►
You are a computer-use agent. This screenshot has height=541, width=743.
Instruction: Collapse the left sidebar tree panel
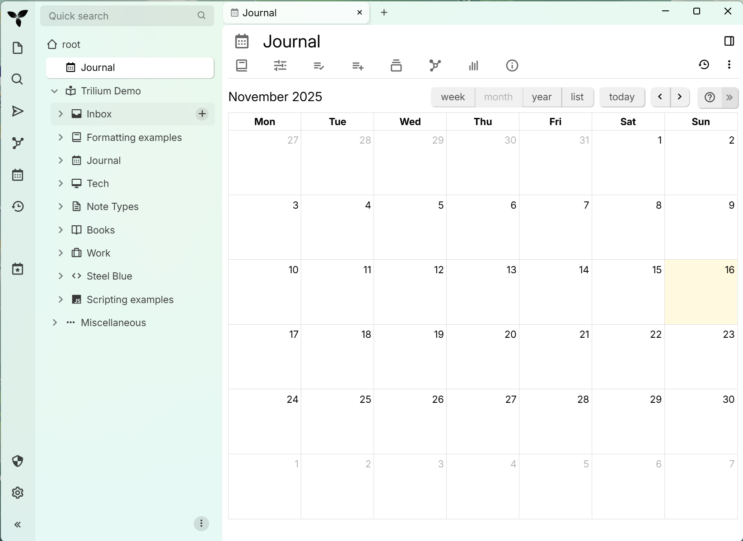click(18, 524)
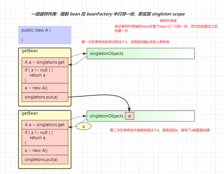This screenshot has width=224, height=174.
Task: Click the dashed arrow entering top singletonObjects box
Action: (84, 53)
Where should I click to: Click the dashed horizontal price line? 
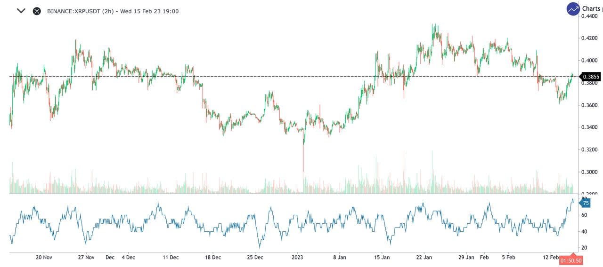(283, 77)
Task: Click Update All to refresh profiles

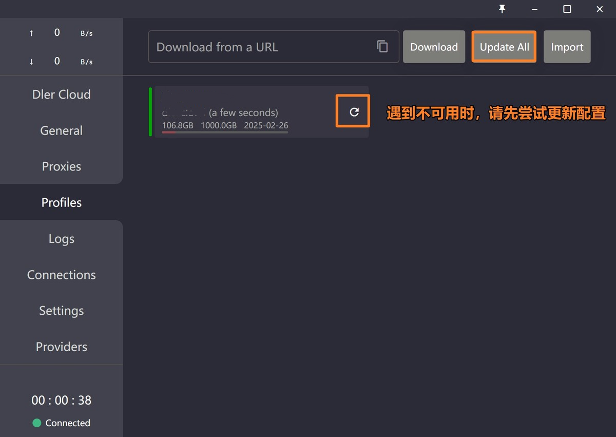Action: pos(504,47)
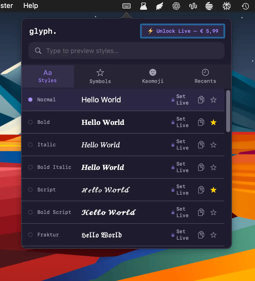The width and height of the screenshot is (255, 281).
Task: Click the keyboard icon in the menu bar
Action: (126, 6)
◄
►
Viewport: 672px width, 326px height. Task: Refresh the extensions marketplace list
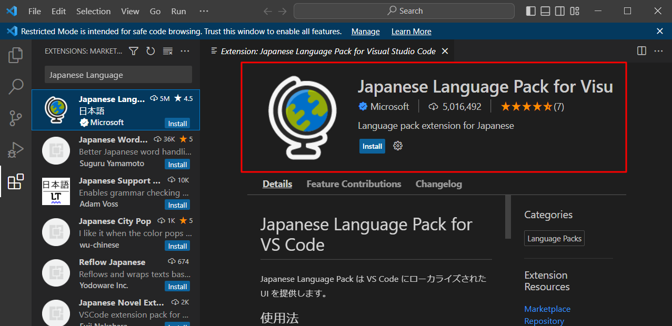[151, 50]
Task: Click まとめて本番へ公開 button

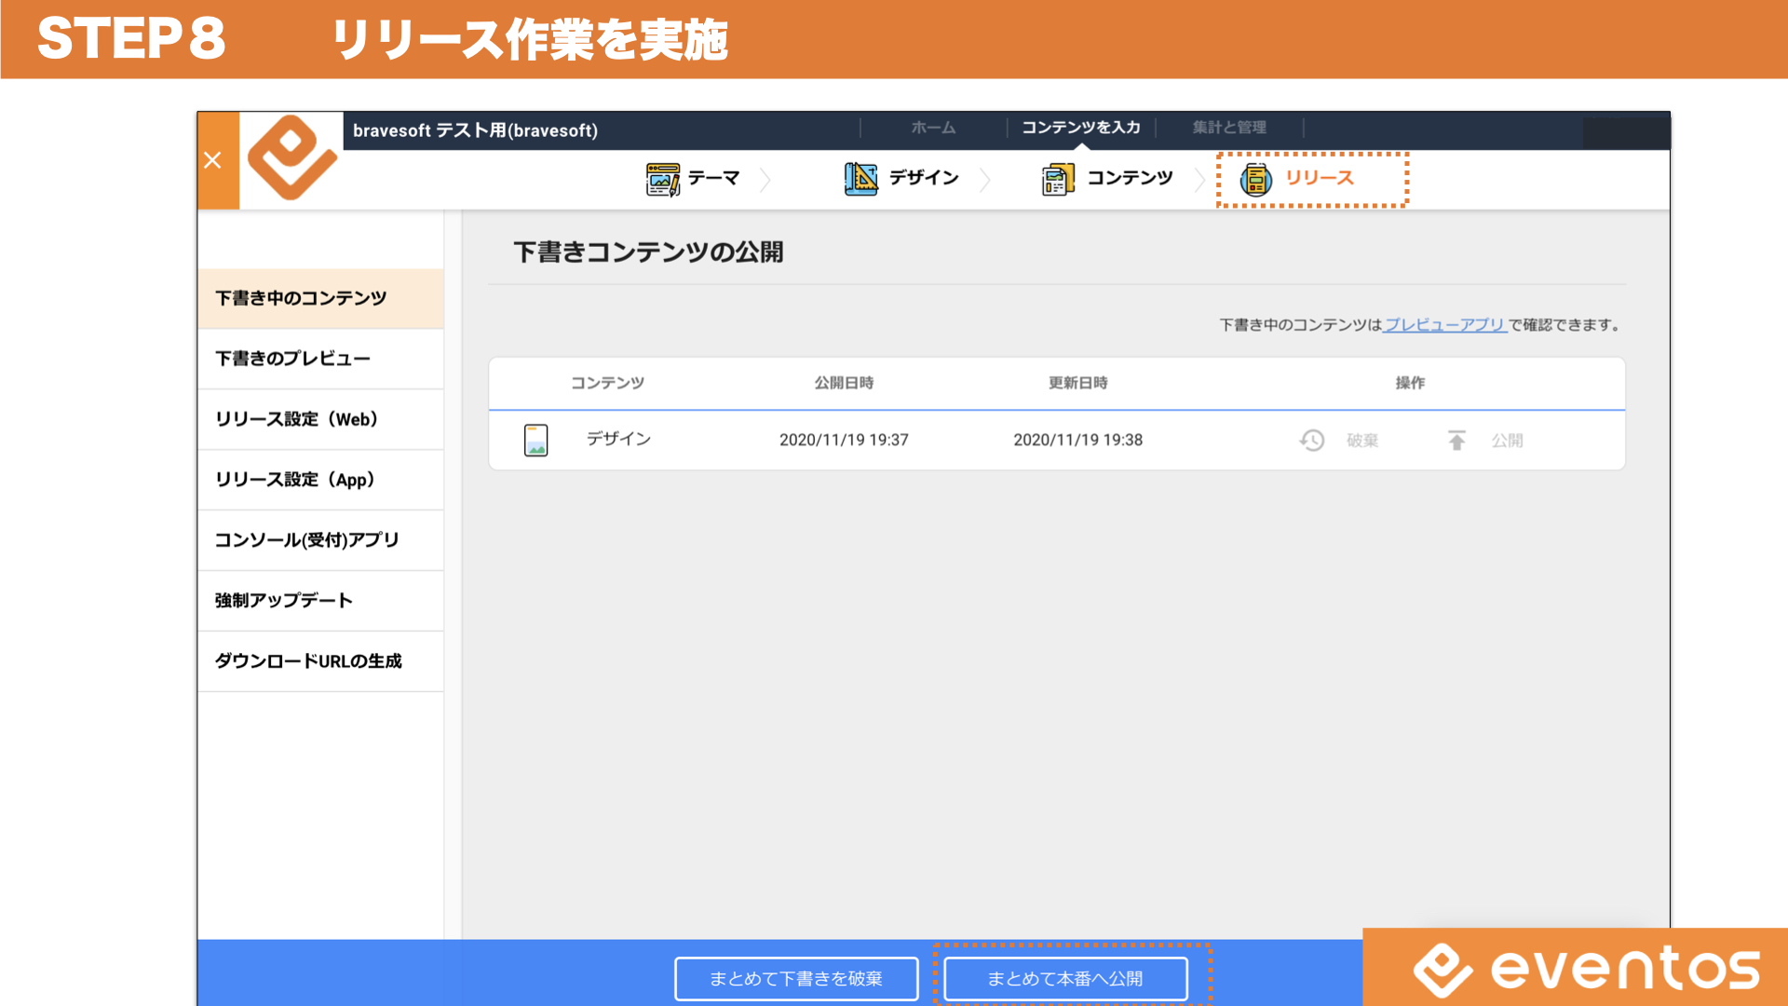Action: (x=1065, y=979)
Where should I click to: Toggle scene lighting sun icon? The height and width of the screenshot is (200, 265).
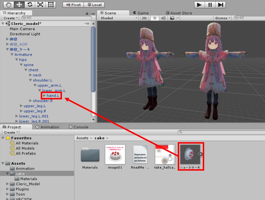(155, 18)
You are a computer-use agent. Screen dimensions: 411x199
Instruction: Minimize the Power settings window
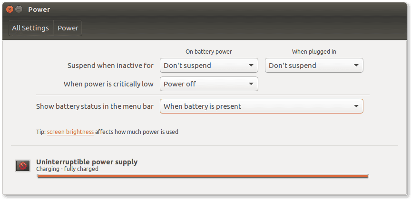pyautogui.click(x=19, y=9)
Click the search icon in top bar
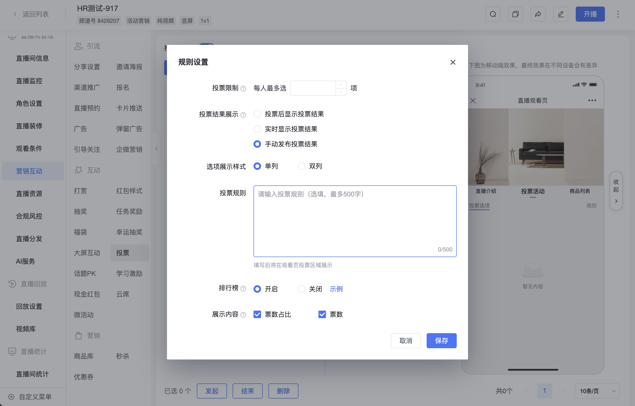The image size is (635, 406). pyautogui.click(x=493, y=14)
◄
I need every line of the material that includes "agent", so please copy them out.

**Exercise solution**:
You are a computer-use agent. This screenshot has height=541, width=743.
You are a computer-use agent. Screen dimensions: 411x199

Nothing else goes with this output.